Por: Moisés Panduro Coral
Se vienen grandes cambios en el escenario mundial. Alvin Tofler, famoso analista y escritor norteamericano, tuvo la sagacidad intelectual para describir hace ya varias décadas las oleadas que han configurado la civilización mundial en sus tres grandes etapas. En la primera de ellas, la revolución agrícola, el poder estaba en la tierra y en las cosechas que producía; ese poder hacía expandir y caer imperios, gestó el comercio, impulsó la navegación y activó la construcción de ciudades. En la revolución industrial, el poder estaba en el motor, primero los de vapor, luego los de combustión, los diesel, los eléctricos, etc. que desencadenaron el invento de maquinarias de las más diversas, el delineamiento de nuevos procesos de producción, y la redefinición organizativa de las naciones, ésta última reforzada por la aparición de la imprenta.
Nosotros vivimos la tercera revolución que es la de la información.

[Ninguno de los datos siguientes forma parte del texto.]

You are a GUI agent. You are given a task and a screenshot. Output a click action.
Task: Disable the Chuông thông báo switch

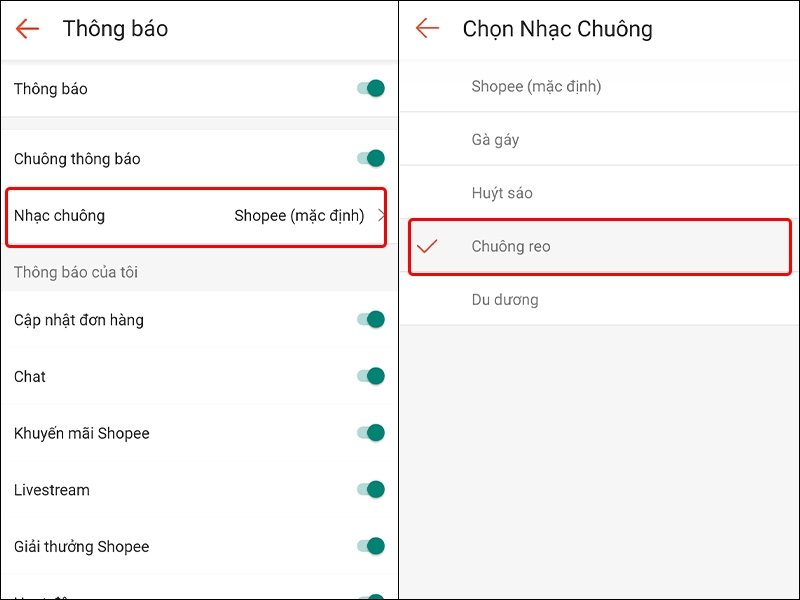click(x=371, y=158)
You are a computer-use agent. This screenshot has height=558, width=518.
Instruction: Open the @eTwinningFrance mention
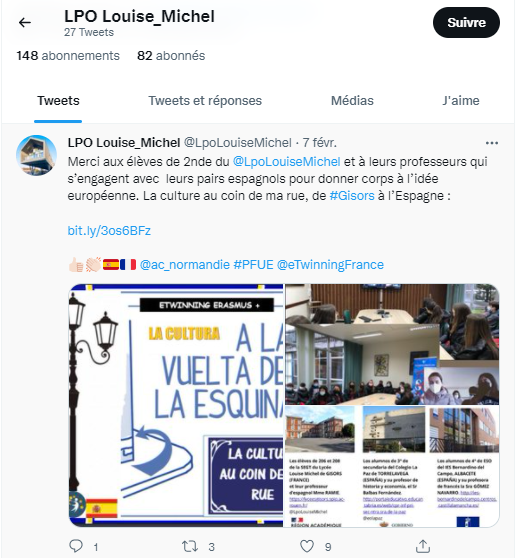click(330, 265)
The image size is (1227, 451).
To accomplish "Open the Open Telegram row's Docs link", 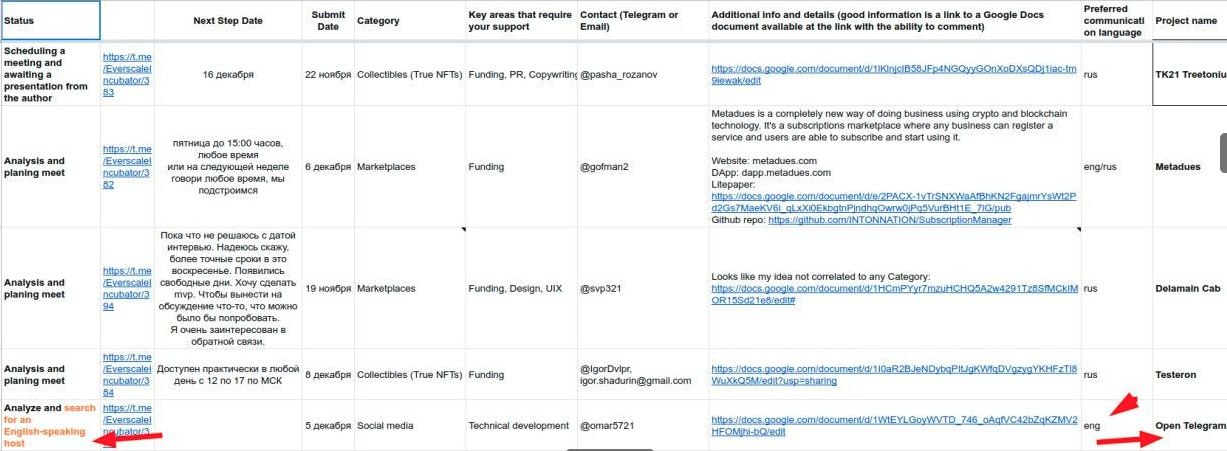I will pyautogui.click(x=893, y=425).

A decir de Tofler, esta etapa ha roto todos los paradigmas sobre los cuales se levantó la segunda ola, pues en sentido contrario, ha desmasificado la producción y más bien la ha personalizado, pero lo más importante es que el poder no está ni en la tierra, ni en la producción de bienes, ni en el motor o la máquina, sino en la fuerza mental del ser humano para imaginar nuevas fronteras en el uso de la información y su distribución, en la tecnología de procesamiento de datos y su universalización. Los sistemas, programas y redes informáticas han amplificado esa fuerza mental a límites insospechados y nos han dejado en el umbral de una nueva revolución que es la de la creación.
La revolución de la creación va configurando sus primeros elementos: una sociedad del conocimiento, un rediseño total de las perspectivas del desarrollo y el bienestar humano sustentado en organizaciones, gobiernos y ciudades inteligentes. Hay, en estado embrionario, distintas perspectivas del mundo. Por ejemplo, los semióticos dicen que estamos pasando de la escribalidad a la electronalidad con elementos de la antigua oralidad: la red social facebook es un buen ejemplo de este trasvase; la conquista de espacios físicos en otros planetas obligará a replantear nuestros trazos filosóficos, los objetivos de los Estados se alinean cada vez más con propósitos globales de enfoque planetario; ya no hablamos de brechas sociales y cognitivas únicamente, ahora las brechas digitales son sinónimos de pobreza, exclusión y marginalidad, una realidad que exige enfocar la conectividad como un elemento central de la prosperidad humana.
¿Se puede ser prósperos sin conectividad? La respuesta es un rotundo no. Por eso, el joven señor Zuckerberg planteó en Lima, durante la reunión de líderes mundiales de APEC, la suscripción de un acuerdo para apremiar a los Estados y naciones a que liberen del ostracismo cibernético a cuatro mil millones de personas que aún no tienen acceso a internet. Esa liberación pasa por construir infraestructuras de uso múltiple como puede ser, para el caso de nuestra desconectada región, una gran red de vías terrestres o bimodales vertebradoras del crecimiento económico y apalancadoras de procesos productivos que van desde la agroindustria, el turismo y los negocios ambientales hasta la instalación de fibra óptica o la seguridad energética; y paralelamente, por tender una amplia red de servicios digitales que no requiera de cercanías a la fibra óptica.
Somos un país que ocupa el puesto 34 en el Índice de Conectividad, lejos de Chile que está en el puesto 20 y de nuestro vecino Brasil que está en el puesto 26. Un país en el que que sólo un 24.3% de sus hogares tiene conexión a internet. ¿Cuánto de ese todavía pobre puntaje se debe a la menesterosa conectividad de la región que representa la tercera parte el país? Entonces, ahí tenemos un enorme reto para ésta y las generaciones venideras. Tenemos que estar a tono con la dinámica de la civilzación en ciernes, de lo contrario andaremos más perdidos que huevo en cebiche en el escenario de la competitividad global.